You have already studied the processes of DNA replication and of transcription onto mRNA, but it is reasonable to mention a few of the highlights here. RNA polymerases are enzymes that carry out transcription. In order to begin transcription, the RNA polymerase must recognize the beginning of a gene (or operons, as are found in prokaryotes). The RNA polymerase recognizes a region of specific base sequences known as the "promoter". "Repressor proteins" can also bind at the promoter, thus blocking initiation of transcription. In addition, "activator proteins" can bind in regions next to the promoters to increase the rate of transcription of a gene. "Enhancer regions" of DNA, which are removed  from the promoter in terms of the number of nucleotides separating them, but may be close in space to the promoter by virtue of the flexibility of DNA, can also bind proteins that can affect the rate of transcription of a particular gene. These interactions, then, act to regulate the rate of transcription. At the extreme, they can also function as "switches", which can turn a gene on and off. 

 Prokaryotic Transcription Control Motifs

                  Proteins can "recognize" specific segments of DNA  in the major and minor grooves via the forces mentioned above. The major groove, being wider than the minor groove, can accommodate larger structural motifs. As we saw before, the pattern of base pairs that are exposed in the floor of the grooves is more specific and discriminatory for the major groove. Thus, one would expect that most of the important protein-DNA interactions will occur in the major groove.

Study Question:   Explain why DNA-protein interactions primarily occur within the major groove of DNA.

Nature has evolved a collection of "motifs" that provide a scaffold for a piece of protein secondary structure, usually an a-helix, to recognize and bind to DNA. We will consider the "helix-turn-helix" motif and the role that it, or a variation of it, plays in transcriptional control.     

2OR1: 434 Phage Repressor with Target DNA

Now, answer the following questions:

(1) Describe in detail the helix-turn-helix motif.

(2) Specific operator regions are often palindromic in nature.

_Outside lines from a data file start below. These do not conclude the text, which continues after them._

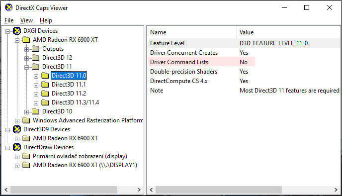This screenshot has width=342, height=196.
Task: Click the DirectDraw Devices DirectX icon
Action: click(17, 147)
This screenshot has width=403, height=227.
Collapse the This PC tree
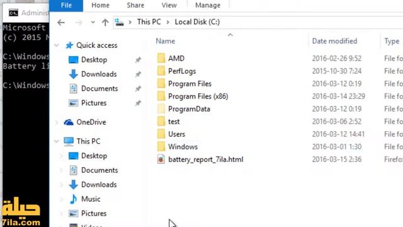pos(57,141)
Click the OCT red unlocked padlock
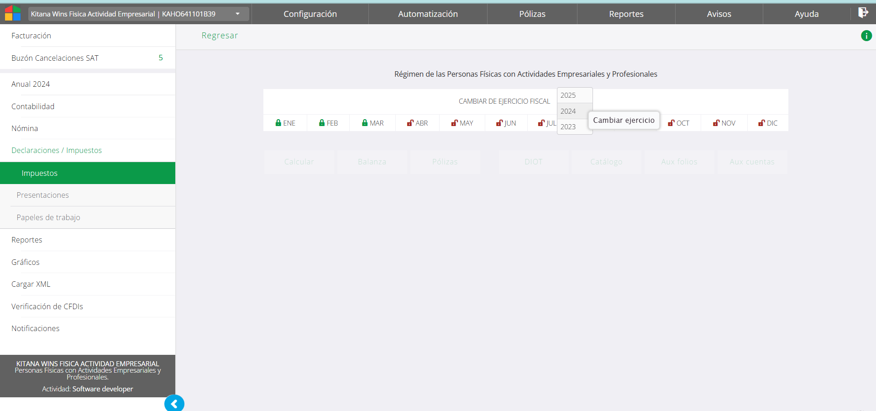 (x=671, y=123)
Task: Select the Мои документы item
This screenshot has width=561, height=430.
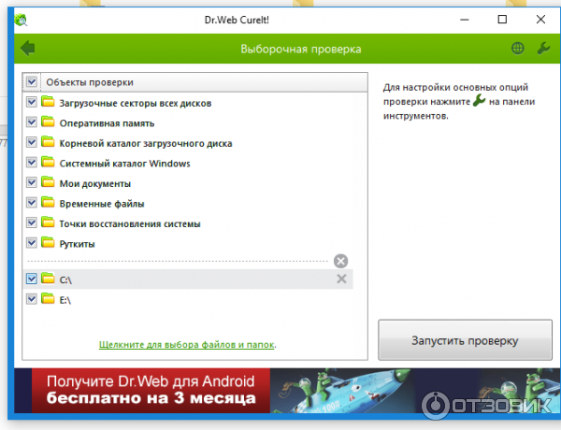Action: (94, 183)
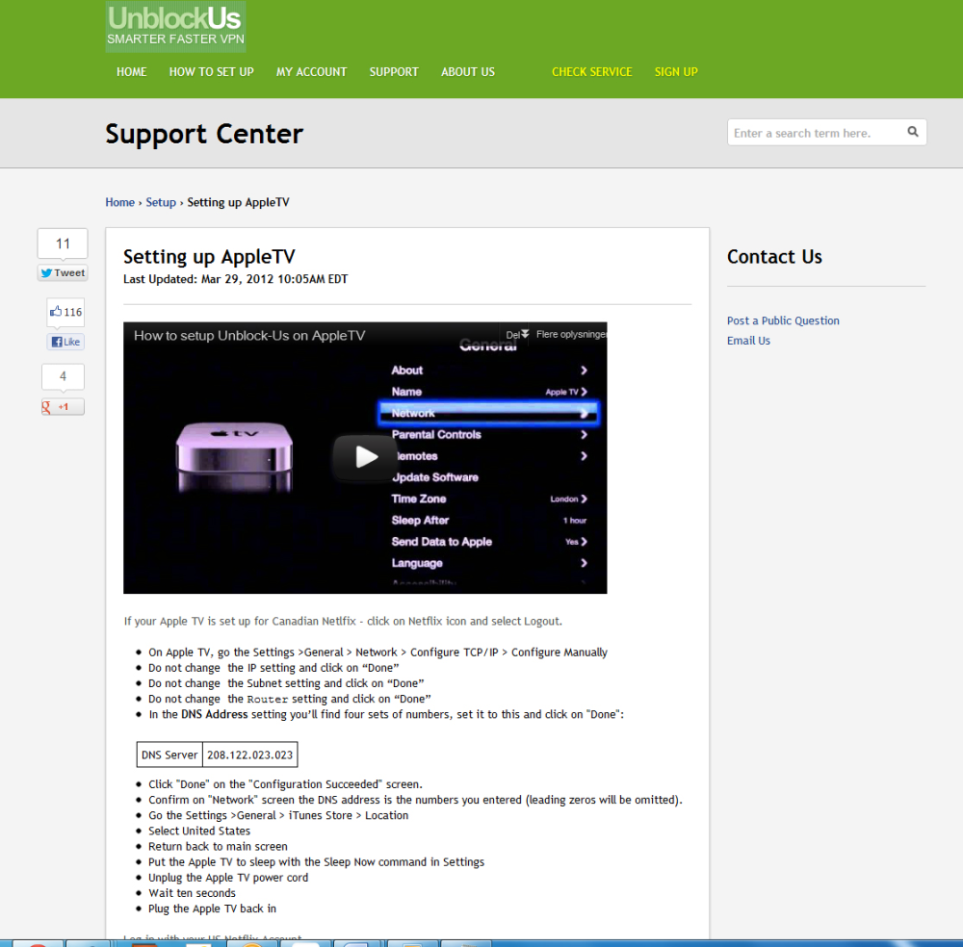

What is the relationship between this kind of symmetry and the interaction of the specific region with H-T-H recognition elements?

(3) What is the "recognition helix" and what kinds of interactions, at a molecular level, are involved between the recognition helix and its target?

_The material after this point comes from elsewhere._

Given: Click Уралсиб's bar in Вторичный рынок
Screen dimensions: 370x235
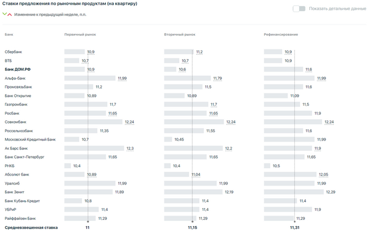Looking at the screenshot, I should (x=191, y=183).
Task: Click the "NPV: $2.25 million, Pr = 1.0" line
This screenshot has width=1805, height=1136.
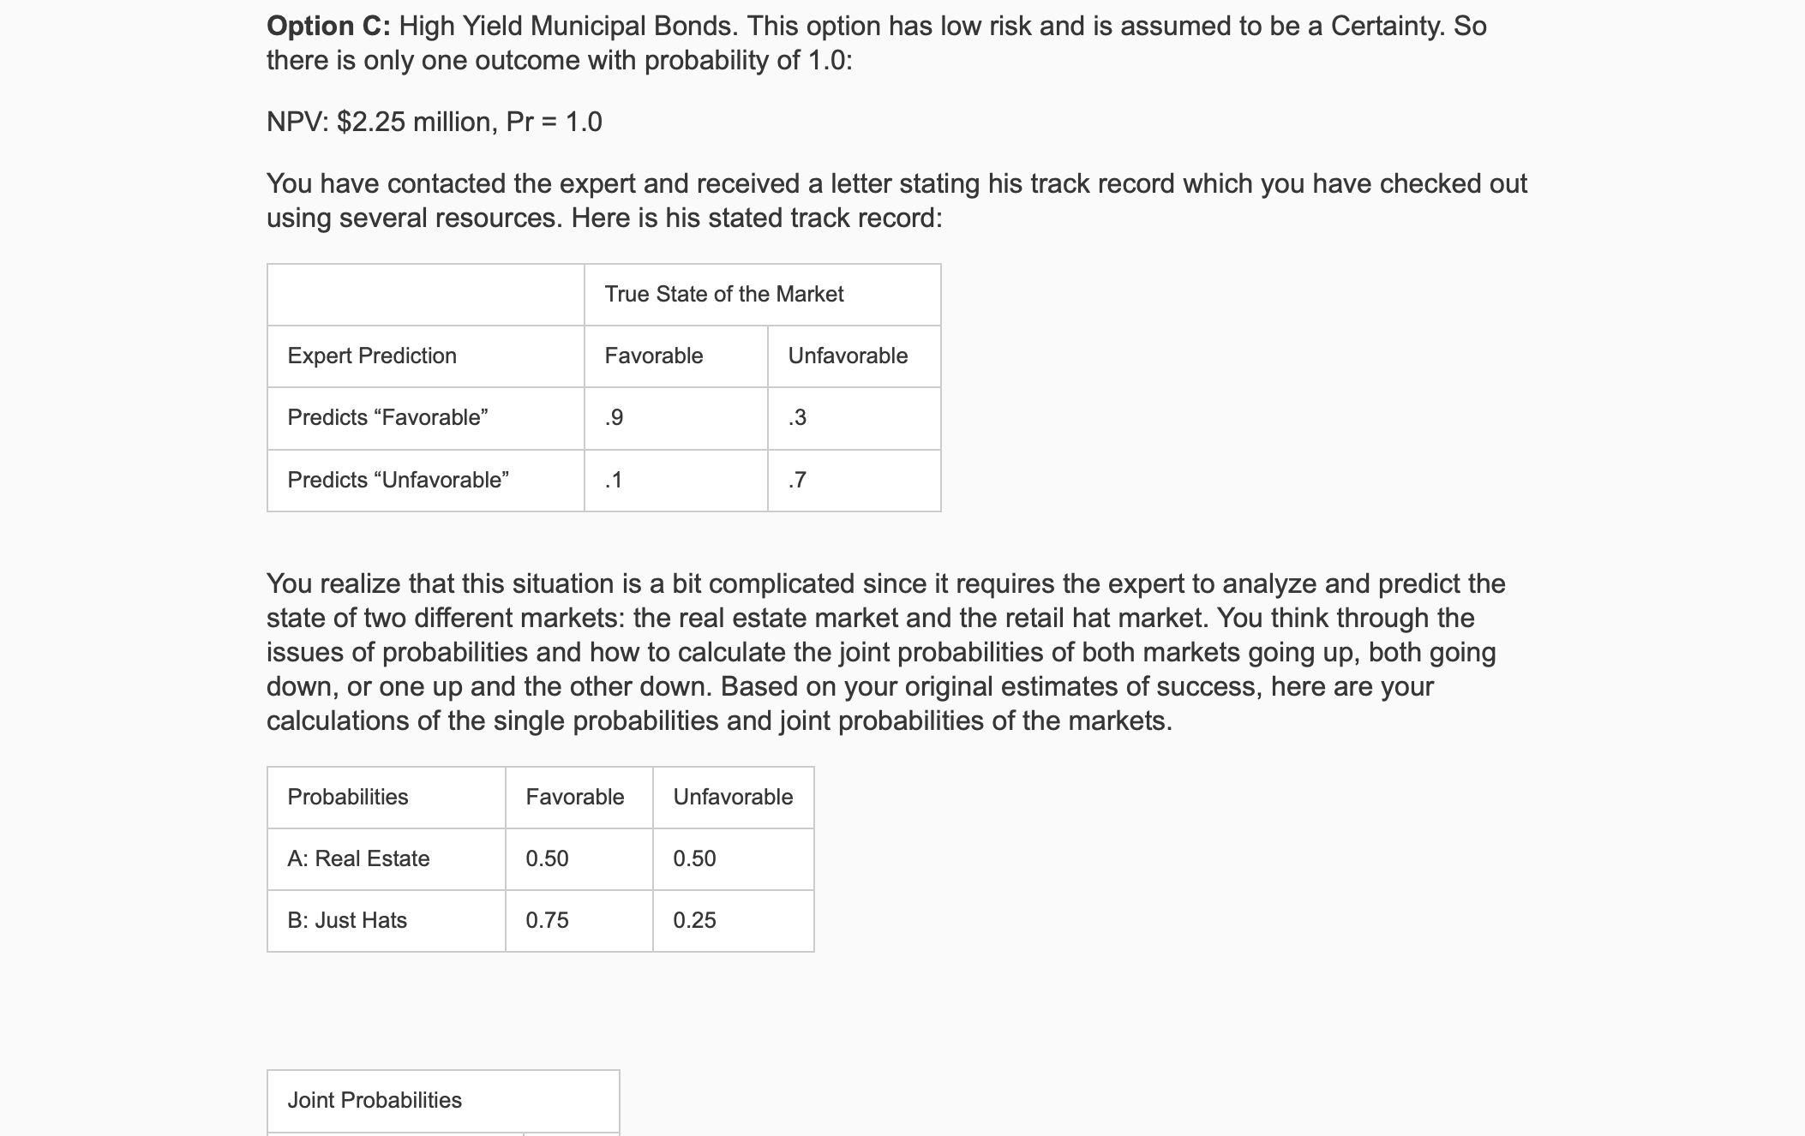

1TRO: E. coli Trp Repressor-Operator Complex

Now, answer the following questions:

(1) Describe in detail the interaction of the trp repressor with its operator.

(2) What forces are involved at the molecular level in this DNA-protein interaction?

(3) What is the  "indirect readout" phenomenon?  Why is it significant?

(4) Compare the DNA-protein interaction in this complex to that seen in the complex between the 434 Phage Repressor and its target DNA.

(5) What is a corepressor? How does the binding of tryptophan in this complex affect the production of trp by E.coli?

Finally, we'll look at the E. coli met repressor. When complexed with S-adenosylmethionine (SAM), the gene that codes for production of methionine is repressed. Thus, SAM acts as a corepressor here. 

1CMA: E. coli Met Repressor-SAM Operator Complex

Now, describe the similarities and differences in the 3 DNA-protein interactions that you have just studied. Make a chart with the following headings, and fill it in for the 3 proteins as indicated below. (You will compete this chart after you look at  the eukaryotic motifs.)

The helix-turn-helix and met-repressor-like motifs are common among the prokaryotic transcriptional regulatory proteins. Variations on the theme of the H-T-H motif are also seen. 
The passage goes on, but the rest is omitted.